### Goal
Could you revise the entries beginning at the line with "Task: Click the Filter" and going on through the line with "tap(408, 169)", changing "italic" to "bold" and leaving everything else as it is? Give back only those lines.

### Data excerpts
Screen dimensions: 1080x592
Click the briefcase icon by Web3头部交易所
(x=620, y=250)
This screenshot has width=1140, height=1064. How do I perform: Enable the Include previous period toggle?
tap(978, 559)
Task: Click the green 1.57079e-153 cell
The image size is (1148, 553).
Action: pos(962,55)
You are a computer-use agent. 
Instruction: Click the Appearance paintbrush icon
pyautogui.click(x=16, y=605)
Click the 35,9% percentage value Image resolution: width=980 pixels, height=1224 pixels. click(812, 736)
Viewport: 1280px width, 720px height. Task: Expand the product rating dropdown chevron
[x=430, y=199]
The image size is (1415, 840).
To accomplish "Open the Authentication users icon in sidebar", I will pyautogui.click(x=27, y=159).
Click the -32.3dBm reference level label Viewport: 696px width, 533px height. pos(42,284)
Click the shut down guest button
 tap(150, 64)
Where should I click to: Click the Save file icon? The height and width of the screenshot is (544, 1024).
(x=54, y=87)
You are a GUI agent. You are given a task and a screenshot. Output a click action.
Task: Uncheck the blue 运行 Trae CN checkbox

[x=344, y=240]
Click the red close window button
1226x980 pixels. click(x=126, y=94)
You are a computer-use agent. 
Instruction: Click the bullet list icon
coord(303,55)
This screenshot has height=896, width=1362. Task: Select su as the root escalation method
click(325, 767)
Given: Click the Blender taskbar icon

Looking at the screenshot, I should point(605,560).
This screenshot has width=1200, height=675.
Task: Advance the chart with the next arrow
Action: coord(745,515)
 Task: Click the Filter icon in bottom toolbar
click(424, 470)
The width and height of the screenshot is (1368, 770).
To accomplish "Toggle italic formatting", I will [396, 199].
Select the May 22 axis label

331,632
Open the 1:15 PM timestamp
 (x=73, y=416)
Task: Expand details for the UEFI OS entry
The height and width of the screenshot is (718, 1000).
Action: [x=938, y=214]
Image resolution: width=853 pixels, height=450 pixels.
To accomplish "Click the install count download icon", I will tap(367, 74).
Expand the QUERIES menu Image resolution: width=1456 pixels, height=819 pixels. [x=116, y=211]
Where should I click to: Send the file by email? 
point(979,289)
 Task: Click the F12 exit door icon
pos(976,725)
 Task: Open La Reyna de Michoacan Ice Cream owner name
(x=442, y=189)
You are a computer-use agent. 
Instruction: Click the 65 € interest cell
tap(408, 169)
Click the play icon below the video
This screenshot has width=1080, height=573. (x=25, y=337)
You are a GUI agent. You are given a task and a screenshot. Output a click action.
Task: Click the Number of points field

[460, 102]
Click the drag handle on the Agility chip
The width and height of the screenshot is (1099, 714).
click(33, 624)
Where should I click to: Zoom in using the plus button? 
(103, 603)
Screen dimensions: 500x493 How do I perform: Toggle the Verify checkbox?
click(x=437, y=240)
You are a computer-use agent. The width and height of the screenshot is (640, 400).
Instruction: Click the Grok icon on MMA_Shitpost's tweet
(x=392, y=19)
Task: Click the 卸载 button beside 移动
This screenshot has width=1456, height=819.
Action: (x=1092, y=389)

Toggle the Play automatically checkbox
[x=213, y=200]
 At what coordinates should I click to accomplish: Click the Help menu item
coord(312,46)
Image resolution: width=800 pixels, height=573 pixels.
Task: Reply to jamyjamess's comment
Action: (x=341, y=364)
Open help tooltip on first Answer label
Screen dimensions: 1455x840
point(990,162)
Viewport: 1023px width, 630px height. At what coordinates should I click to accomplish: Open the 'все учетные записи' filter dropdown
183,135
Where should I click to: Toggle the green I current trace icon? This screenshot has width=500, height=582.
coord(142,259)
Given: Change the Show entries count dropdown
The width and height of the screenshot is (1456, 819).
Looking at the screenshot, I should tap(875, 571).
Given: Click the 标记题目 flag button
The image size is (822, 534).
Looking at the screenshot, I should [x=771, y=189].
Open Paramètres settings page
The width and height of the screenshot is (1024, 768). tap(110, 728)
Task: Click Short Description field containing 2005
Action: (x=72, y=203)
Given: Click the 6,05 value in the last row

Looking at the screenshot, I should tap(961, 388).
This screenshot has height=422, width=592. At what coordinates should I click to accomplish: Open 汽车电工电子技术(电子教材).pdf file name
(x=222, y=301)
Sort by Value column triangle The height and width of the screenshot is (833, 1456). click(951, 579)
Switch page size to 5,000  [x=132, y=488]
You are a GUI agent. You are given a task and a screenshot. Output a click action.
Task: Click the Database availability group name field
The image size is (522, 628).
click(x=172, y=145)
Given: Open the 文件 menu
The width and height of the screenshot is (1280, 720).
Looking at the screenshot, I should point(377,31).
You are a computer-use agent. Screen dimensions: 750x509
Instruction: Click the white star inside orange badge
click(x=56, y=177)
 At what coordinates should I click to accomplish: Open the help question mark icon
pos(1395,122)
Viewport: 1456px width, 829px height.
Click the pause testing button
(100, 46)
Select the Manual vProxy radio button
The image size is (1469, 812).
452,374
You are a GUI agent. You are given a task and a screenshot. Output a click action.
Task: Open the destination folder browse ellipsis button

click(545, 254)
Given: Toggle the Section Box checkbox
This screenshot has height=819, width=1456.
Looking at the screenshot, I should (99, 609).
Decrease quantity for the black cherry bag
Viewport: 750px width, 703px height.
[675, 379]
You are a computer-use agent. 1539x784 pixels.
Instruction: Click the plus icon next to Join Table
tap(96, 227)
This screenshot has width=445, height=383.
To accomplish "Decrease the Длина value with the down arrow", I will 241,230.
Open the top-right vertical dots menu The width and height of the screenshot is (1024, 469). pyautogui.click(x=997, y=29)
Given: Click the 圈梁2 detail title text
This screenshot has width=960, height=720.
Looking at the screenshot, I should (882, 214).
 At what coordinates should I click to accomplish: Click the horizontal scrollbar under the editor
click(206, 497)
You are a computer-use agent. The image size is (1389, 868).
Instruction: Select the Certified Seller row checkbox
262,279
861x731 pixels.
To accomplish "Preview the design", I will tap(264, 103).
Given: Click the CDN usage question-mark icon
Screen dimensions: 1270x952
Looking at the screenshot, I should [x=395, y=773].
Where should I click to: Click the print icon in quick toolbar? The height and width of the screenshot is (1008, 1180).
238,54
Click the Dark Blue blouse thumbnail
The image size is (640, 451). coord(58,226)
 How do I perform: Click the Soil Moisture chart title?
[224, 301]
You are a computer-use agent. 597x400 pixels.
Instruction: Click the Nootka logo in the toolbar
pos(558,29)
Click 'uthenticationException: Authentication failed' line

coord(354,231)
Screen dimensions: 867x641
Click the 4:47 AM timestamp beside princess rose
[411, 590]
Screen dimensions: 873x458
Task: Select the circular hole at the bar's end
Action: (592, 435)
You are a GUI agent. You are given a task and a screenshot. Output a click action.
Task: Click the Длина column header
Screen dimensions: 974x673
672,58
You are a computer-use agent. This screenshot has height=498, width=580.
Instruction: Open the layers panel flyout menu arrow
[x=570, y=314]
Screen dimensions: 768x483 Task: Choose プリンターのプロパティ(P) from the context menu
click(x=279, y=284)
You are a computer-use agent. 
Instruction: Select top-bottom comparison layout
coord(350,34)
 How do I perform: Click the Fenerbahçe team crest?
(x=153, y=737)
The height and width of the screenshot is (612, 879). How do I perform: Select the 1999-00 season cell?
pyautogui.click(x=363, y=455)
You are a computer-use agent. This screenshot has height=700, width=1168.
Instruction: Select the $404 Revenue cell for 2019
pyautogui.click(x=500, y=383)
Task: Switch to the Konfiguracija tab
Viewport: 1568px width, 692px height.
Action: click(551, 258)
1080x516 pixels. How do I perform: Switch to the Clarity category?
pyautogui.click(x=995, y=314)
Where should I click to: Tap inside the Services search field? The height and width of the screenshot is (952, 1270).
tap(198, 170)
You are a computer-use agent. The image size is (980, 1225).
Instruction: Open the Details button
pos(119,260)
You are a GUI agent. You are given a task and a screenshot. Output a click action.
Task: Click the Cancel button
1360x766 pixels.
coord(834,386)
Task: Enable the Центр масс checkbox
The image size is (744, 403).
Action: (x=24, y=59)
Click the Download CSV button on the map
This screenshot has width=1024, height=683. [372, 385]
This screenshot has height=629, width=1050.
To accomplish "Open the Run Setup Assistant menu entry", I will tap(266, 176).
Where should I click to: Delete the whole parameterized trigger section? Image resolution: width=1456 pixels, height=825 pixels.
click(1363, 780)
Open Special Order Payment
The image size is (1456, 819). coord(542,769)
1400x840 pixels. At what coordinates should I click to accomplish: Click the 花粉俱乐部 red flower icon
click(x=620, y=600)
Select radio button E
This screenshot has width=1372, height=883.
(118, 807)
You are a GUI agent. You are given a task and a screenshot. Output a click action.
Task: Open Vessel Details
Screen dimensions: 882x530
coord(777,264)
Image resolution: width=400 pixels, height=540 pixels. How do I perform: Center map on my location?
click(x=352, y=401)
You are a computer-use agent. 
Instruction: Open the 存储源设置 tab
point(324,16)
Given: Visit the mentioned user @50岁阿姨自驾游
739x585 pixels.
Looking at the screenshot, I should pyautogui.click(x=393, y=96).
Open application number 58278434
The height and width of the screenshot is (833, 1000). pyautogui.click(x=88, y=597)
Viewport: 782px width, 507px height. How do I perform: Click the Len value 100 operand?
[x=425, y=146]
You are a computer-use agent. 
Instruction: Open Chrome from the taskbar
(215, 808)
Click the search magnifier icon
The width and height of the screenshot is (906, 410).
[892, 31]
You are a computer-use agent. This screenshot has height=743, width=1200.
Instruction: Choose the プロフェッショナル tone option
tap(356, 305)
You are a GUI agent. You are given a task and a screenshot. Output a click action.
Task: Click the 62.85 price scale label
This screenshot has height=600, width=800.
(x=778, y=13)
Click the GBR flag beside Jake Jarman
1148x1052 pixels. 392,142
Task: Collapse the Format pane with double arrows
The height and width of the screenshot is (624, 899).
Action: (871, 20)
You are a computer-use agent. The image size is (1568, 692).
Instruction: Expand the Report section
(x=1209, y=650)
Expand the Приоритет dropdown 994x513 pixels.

### Task answer
 Task: Click the Filter icon in bottom toolbar
click(424, 470)
The width and height of the screenshot is (1368, 770).
To accomplish "Toggle bold formatting", I will [396, 199].
Select the May 22 axis label

331,632
Open the 1:15 PM timestamp
 (x=73, y=416)
Task: Expand details for the UEFI OS entry
The height and width of the screenshot is (718, 1000).
Action: [x=938, y=214]
Image resolution: width=853 pixels, height=450 pixels.
To accomplish "Click the install count download icon", I will tap(367, 74).
Expand the QUERIES menu Image resolution: width=1456 pixels, height=819 pixels. [x=116, y=211]
Where should I click to: Send the file by email? 
point(979,289)
 Task: Click the F12 exit door icon
pos(976,725)
 Task: Open La Reyna de Michoacan Ice Cream owner name
(x=442, y=189)
You are a computer-use agent. 
Instruction: Click the 65 € interest cell
tap(408, 169)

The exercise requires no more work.